For most people it’s their student loan, car payment or that dream house it might also be a big vacation or a wedding. Whatever you are saving for you need to find a way to check your progress for motivation.

Whatever you do don’t let go halfway throughout the year because most of us often get discouraged by the slow progress and lose focus at the bigger picture. Progress you going to make this year will carry over to next year.

Have you ever not feel good or even thought about stopping? Going through hard times is a part of life, characters are made through tough times. Just remember you are not alone we all have had one of those days. What do you do when you feel that way? You rest, reevaluate your plans, or even talk to someone who can give you some positive feedback.

Your health is just as important as your financial health. My main goal with my blog is to show just how important it is to fix it, when it’s not where it needs to be. Balance your budget take control over your spending make sure you are not spending more than your take home money.

Your finance is like muscle you need to exercise, assess and reevaluate it on a monthly basis. don’t let your money sit somewhere and not making you more. Most financial crisis are self inflicted by buying stuff we can’t afford or using high interest credit cards.

My goals for this year is to increase my monthly savings from 15% to 20%, continue saving for that dream house. And open college fund accounts for my kids (Florida Prepaid). Before we get in the market for the house we want to be debt free, no car payment, no school loan and 1% on credit cards.

Remember my motto

“is not to spend your working hours money in minutes.”

Crucial Decisions

How do you discipline yourself when it comes to your finances? You do so by setting realistic goals and make changes as you go. Create a budget that works for you, don’t get any made up ones online because often they are modified for that specific person.

Paying off your debt is a very important aspect in your finance as everything you owe have an interest of 6% or higher. School loan stick they don’t go anywhere even when you file bankruptcy. If you are thinking of buying a house in the future you better keep your school loan payment on track.

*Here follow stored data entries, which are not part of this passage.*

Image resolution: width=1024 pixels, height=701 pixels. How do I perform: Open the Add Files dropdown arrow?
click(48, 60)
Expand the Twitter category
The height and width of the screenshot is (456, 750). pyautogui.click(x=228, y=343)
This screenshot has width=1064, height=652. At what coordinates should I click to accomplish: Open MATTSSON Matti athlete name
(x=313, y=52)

Saving is great but the less debt you have the more you can save by doing that you will have a more steady financial support. This is what I do every month; I increase my savings, I have a high yield saving account where most of my money is besides the stocks market. My goal for this coming year is to pay at least 30% off my school loan hopefully in 3 year I can achieve that debt.

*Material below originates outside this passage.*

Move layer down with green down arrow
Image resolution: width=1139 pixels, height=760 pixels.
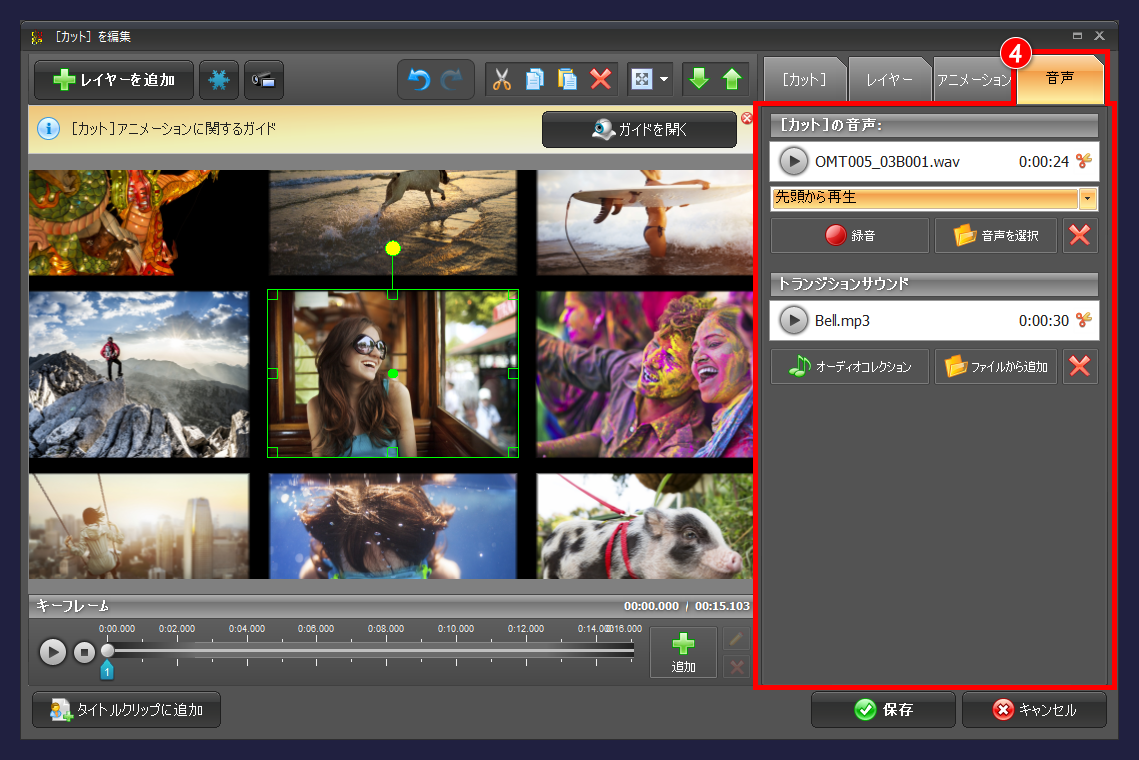click(x=699, y=80)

Decisions you are making today will tell how comfortable you are when you’re getting ready to retire.Turning 30 was the tipping point for me from my opinion buying a house when you are 28-33 is a great financial success. Because if you get a 30 years mortgage your house will be paid for by the time you retire. It’s not as easy as it sounds buying a house is one of the biggest financial decisions one have to make. It’s very important to put money aside for that, at least 20% of your down payment. This will make your monthly payment lower and you are more likely to get qualify for a something you can afford.

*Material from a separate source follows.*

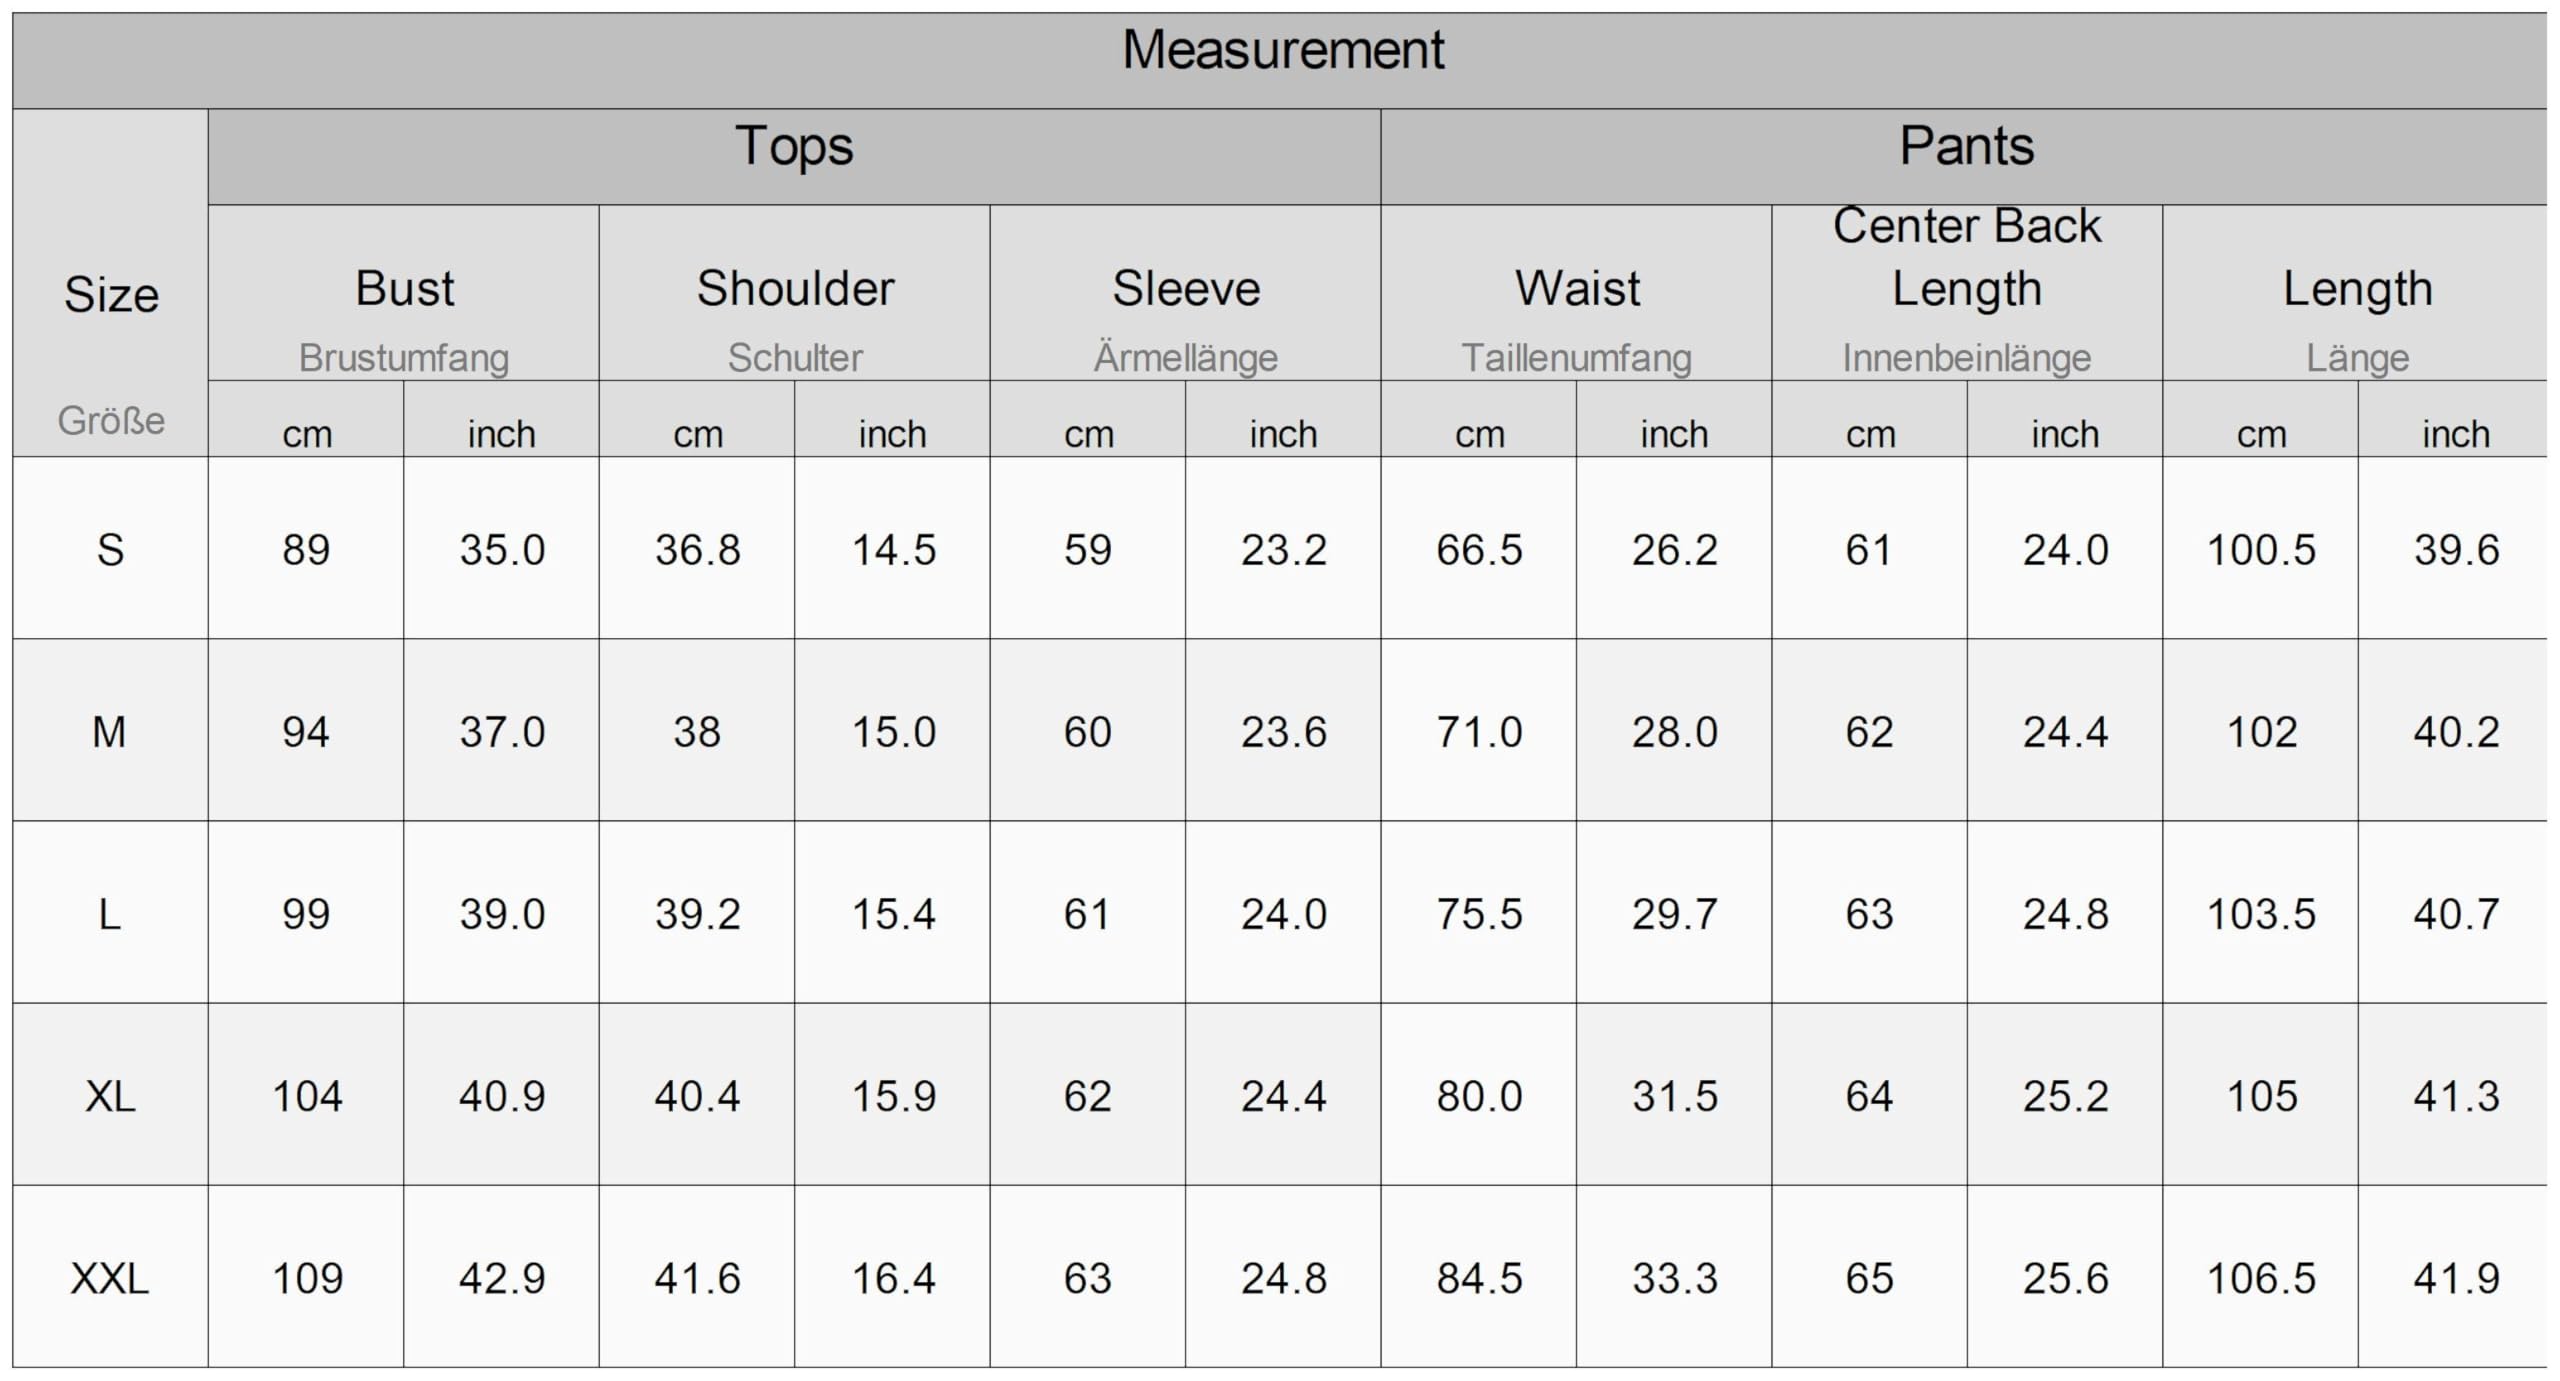This screenshot has height=1381, width=2560.
Task: Click the 36.8 shoulder cm cell
Action: pyautogui.click(x=697, y=550)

When planning to buy a house, it’s crucial not to owe money on your credit cards and don’t even think about that brand new car. Debt to Income Ratio will distinguish how much you can get qualify for.

Add up your monthly bills which may include: Monthly rent or house payment.

Divide the total by your gross monthly income, which is your income before taxes.

The result is your DTI, which will be in the form of a percentage. The lower the DTI; the less risky you are to lenders.

Always buy what you can afford, there is nothing more painful than buying a house and don’t get to stay home to enjoy it because you have to look for a part time job to keep up with the payments.

In a year or 2 me and my wife will be in the market for a house to turn into a home. The thought of it gives me mix feelings excitement and anxiety. We are in the process of saving for the down payment. That money is in a high yield saving where every month we get 2% interest.